(Work instructions): All lines in the material with the string "green" should be listed.

**** Source data ****

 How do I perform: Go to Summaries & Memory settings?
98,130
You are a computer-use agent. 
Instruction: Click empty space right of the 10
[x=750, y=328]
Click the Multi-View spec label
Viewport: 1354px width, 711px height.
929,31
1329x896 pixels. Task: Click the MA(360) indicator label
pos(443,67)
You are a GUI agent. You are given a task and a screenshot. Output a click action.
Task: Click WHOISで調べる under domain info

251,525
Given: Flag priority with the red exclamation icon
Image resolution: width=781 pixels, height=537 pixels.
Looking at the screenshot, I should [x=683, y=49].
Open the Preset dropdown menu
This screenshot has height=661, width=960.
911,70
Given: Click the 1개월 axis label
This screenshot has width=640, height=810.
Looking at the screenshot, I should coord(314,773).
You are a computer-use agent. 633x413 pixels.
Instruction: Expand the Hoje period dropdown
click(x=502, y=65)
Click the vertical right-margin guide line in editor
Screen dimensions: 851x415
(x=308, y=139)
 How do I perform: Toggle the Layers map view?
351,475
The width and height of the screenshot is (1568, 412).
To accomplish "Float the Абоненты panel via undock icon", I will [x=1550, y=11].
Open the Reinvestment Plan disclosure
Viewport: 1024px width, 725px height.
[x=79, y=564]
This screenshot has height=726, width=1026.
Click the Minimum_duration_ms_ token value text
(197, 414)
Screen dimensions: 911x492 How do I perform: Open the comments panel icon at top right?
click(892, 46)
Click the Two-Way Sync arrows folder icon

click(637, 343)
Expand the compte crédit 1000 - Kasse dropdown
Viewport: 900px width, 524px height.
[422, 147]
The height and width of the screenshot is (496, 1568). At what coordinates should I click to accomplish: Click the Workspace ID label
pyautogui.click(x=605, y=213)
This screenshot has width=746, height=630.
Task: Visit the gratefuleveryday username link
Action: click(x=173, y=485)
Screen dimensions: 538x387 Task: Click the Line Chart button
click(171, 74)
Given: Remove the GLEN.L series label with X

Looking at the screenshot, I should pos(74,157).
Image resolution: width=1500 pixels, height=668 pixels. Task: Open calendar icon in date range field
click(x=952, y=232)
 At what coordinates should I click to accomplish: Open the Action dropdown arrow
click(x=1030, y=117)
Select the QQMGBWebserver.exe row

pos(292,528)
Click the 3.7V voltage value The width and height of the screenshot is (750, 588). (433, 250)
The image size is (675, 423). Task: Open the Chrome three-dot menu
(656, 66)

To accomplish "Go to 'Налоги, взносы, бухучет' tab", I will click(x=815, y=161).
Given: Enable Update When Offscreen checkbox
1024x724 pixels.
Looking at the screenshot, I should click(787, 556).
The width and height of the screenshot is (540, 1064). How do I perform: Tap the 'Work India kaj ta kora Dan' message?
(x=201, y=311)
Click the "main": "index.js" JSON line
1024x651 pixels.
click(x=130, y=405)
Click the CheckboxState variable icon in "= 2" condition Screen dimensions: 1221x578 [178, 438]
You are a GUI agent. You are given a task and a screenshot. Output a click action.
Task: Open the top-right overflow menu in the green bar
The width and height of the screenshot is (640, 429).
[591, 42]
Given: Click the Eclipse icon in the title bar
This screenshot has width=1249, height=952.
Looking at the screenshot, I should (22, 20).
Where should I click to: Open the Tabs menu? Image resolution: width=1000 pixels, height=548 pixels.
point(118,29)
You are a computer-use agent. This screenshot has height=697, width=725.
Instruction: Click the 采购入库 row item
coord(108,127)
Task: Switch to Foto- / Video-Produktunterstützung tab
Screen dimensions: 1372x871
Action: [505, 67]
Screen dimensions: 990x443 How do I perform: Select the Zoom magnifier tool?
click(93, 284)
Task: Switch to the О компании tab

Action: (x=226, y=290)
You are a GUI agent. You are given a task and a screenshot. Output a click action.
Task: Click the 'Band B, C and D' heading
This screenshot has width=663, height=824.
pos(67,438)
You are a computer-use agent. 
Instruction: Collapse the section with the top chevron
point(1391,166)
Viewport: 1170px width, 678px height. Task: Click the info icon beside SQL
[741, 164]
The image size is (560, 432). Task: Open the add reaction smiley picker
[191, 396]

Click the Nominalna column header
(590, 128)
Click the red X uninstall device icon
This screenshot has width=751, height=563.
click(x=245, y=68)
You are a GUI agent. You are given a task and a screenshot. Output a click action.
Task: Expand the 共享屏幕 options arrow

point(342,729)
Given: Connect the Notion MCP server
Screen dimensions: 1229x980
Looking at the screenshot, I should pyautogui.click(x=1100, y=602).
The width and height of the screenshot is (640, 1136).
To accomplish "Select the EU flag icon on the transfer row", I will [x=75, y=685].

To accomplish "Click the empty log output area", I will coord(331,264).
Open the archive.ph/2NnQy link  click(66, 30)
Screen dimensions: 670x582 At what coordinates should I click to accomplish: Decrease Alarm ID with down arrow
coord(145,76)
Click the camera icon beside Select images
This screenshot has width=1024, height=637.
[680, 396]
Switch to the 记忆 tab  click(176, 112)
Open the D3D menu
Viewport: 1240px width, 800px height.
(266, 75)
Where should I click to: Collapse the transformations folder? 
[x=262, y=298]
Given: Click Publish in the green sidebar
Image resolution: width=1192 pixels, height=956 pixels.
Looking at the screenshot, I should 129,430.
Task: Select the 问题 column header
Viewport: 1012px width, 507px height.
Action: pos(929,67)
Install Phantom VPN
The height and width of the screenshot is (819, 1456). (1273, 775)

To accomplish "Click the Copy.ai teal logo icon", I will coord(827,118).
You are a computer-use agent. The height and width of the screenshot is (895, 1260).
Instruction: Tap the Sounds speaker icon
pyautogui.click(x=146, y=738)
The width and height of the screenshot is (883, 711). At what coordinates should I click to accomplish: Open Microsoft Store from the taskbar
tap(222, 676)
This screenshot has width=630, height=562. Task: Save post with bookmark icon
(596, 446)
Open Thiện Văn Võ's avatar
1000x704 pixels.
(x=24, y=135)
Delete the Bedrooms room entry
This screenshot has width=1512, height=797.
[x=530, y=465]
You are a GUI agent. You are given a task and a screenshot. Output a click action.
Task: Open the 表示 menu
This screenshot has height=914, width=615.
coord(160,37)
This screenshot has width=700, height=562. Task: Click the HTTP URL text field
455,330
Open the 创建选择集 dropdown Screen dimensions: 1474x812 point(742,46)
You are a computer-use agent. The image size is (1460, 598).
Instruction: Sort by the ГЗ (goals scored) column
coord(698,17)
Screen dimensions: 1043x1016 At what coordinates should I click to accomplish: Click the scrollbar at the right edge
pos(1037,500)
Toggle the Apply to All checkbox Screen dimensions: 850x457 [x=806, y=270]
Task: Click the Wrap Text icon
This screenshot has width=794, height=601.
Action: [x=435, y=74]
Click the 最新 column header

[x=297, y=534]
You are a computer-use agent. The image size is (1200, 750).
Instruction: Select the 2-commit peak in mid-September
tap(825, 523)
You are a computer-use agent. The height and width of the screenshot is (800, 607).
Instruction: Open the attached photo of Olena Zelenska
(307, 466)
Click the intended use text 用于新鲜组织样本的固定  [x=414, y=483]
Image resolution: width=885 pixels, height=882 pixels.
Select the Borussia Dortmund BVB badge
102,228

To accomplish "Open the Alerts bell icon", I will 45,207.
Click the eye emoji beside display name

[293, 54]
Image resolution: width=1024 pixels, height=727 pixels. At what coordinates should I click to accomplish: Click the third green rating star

****

(Response):
Task: Open the top-right overflow menu in the green bar
Given: Click Publish in the green sidebar
Image resolution: width=1024 pixels, height=727 pixels. At what coordinates should I click to accomplish: Click the third green rating star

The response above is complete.